If iPhone and iPod Touch gaming is in the same category as the Nintendo DS and PlayStation Portable, then the Apple device surged in 2009 at the expense of the two dominant mobile platforms, especially the PSP.
That is the finding the analytics site Flurry, which found Apple's control of the DS-PSP-iPhone portable gaming marking, in the U.S., increased to 19 percent in 2009 from 5 percent in 2008, while the market shares of both the DS and the PSP shrank.
This market on the whole did grow, Flurry said, to $2.55 billion from $2.25 billion, so Nintendo's DS software revenues would have gone up by about $100 million (from $1.68 billion to $1.78 billion). But for the PSP, revenues fell sharply, falling from $450 million in 2008 to $280 million in 2009. Flurry says it took the numbers from the NPD Group and its own estimates of iPhone/iPod Touch revenues.

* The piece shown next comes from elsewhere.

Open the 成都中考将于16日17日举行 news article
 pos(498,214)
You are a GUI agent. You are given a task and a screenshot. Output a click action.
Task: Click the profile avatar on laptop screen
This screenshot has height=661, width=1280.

Overall, Apple's mobile devices are figured to account for 5 percent of all U.S. video game software revenue. "Controlling 5 percent revenue of a $10 billion industry in just a year and a half is significant," Flurry wrote. "From a market share perspective, console games lost ground to portable platforms and iPhone. While the downturn in the economy may have dampened sales of the more expensive console games category, there is no denying that iPhone has generated substantial revenue and entered strongly into a mature industry."
Naturally, differences in distribution, development cost, length of game experience and device features invite argument as to whether Apple handhelds should be compared with Nintendo's and Sony's. But yes, if game software on a handheld is the definition of this market, then Apple certainly is a force in it.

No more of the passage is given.